Maryland casinos generated $141.2 million in revenue during March, the state’s best monthly performance since gambling was legalized back in 2008.

Maryland casinos revenue MGM National Harbor

Business is good at MGM National Harbor, but not all of the Maryland casinos are celebrating March’s record haul. (Image: Getty Images)

MGM National Harbor, the newest casino in Maryland, was the top earner with $51.2 million. The $1.4 billion resort across the Potomac River from Washington, DC, opened in December to much fanfare. After losing its place as the top dog in February to Maryland Live, the megaresort has retaken the stronghold position.

Maryland Live in Arundel Mills near the Baltimore Washington International (BWI) Airport fell to second with $46.6 million in winnings. Horseshoe Baltimore, the downtown Caesars property, placed a distant third with nearly $27 million.

The state’s three remaining casinos are smaller, regional gambling venues. Combined, Hollywood Casino Perryville, Rocky Gap Casino Resort, and the Casino at Ocean Downs netted about $16.4 million.

Maryland Goes to MGM

In 2012, voters approved a referendum to add a sixth commercial land-based casino resort to join the previous law’s authorization of five gambling establishments. Critics to the approval five years ago voiced concerns that a massive resort would poach from existing casinos.

March’s $141.2 million total represents a year-over-year increase of more than 44 percent compared to the same month in 2015.

“There were a lot of naysayers that said all MGM National Harbor would do is cannibalize existing revenues,” gaming consultant and Harford Community College professor James Karmel told The Baltimore Sun. “This is really positive.”

But when MGM’s March revenue is subtracted, Maryland’s five casinos actually saw gaming income decrease eight percent.
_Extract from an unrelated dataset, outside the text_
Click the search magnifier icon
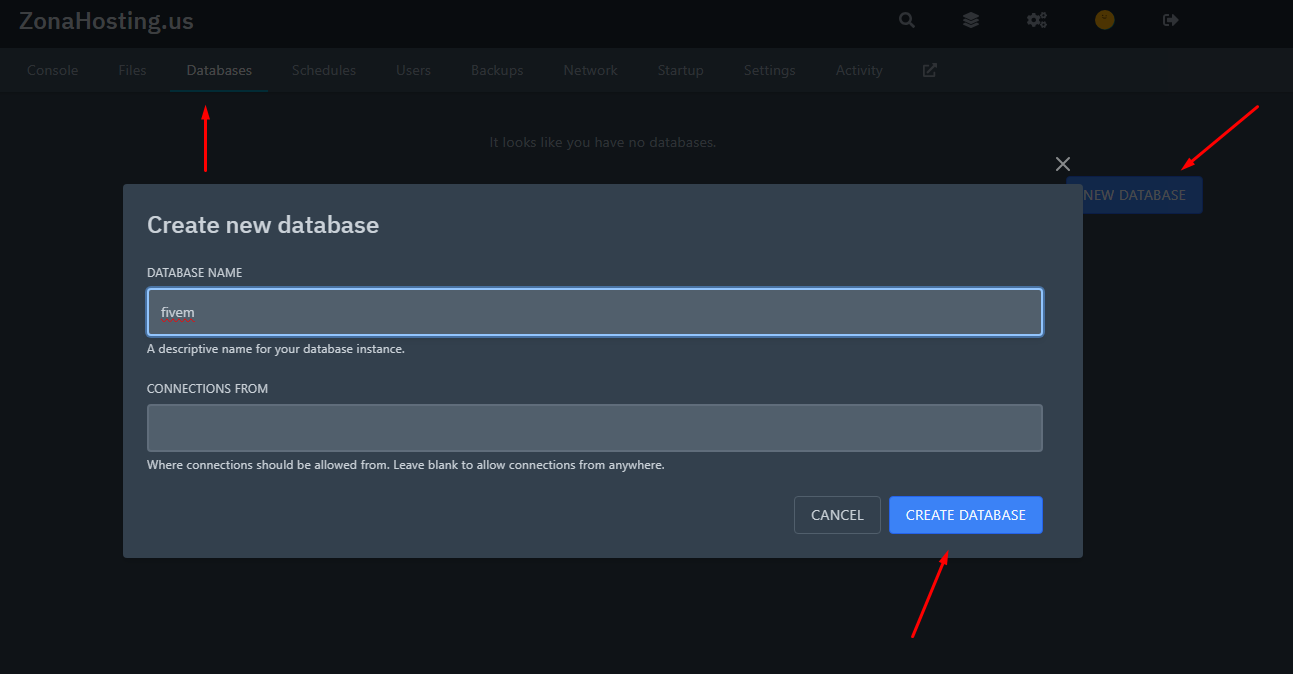1293x674 pixels. [907, 20]
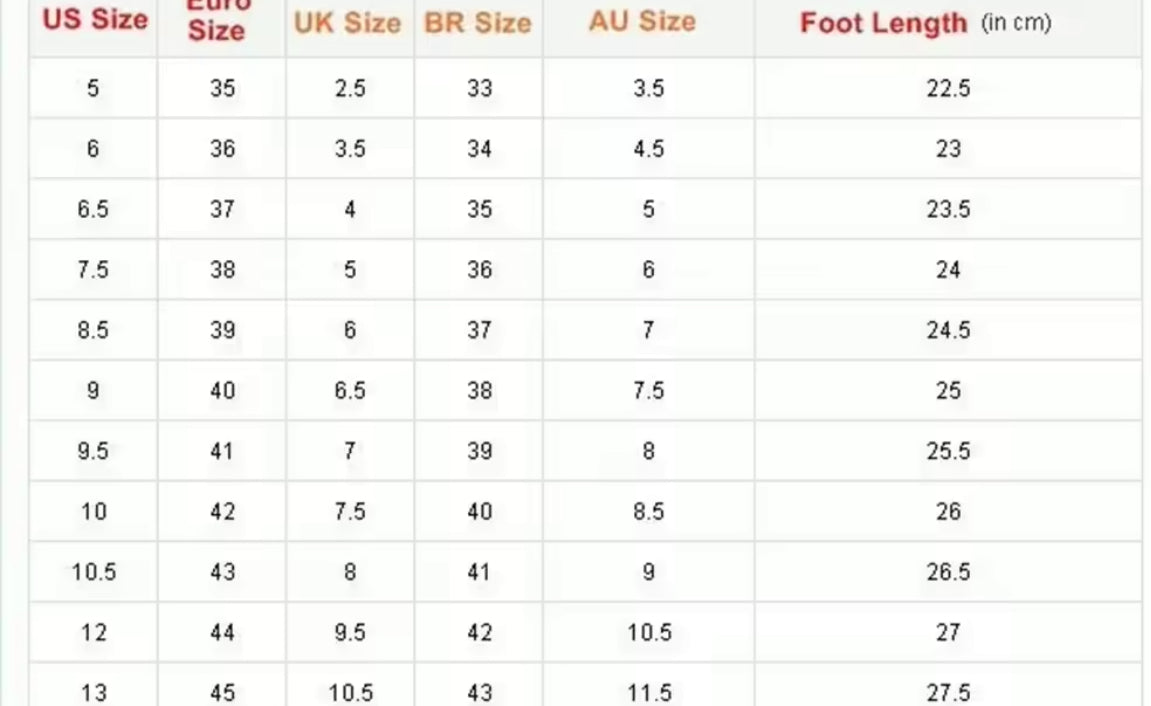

Maryland Live saw its revenue drop by 14.6 percent, and Horseshoe Baltimore lost 2.4 percent. Combined, the two properties lost over $8.6 million.

While MGM and its supporters will see the bright side in that Maryland’s total gaming revenue grew by $43.3 million, those who are paying the price, specifically Maryland Live, won’t be sharing in the excitement.

Staying Ahead of the Game

With its new competition from MGM roughly 35 miles south, Maryland Live is investing heavily in its property to better position its marketability. Locally owned by the Cordish Company, a private real estate developer based in Baltimore, the casino announced in 2016 that it would be investing $200 million to construct a 17-story Live Hotel tower with 310 guestrooms.

For comparison, and to highlight the bitter turf war, MGM National Harbor has 308 rooms.

Construction on the tower has begun, and to cater to overnight guests in the meantime, Maryland Live purchased a nearby Hilton Garden Inn and Homewood Suites last fall. The hotel has since been rebranded as the Live Lofts, and offers free shuttle service to and from the casino.

Maryland Live is catering to the more blue collar crowd. A room tonight is booking for $130 at Live Lofts, while National Harbor is sold out at rates that ranged everywhere from $399 to $529.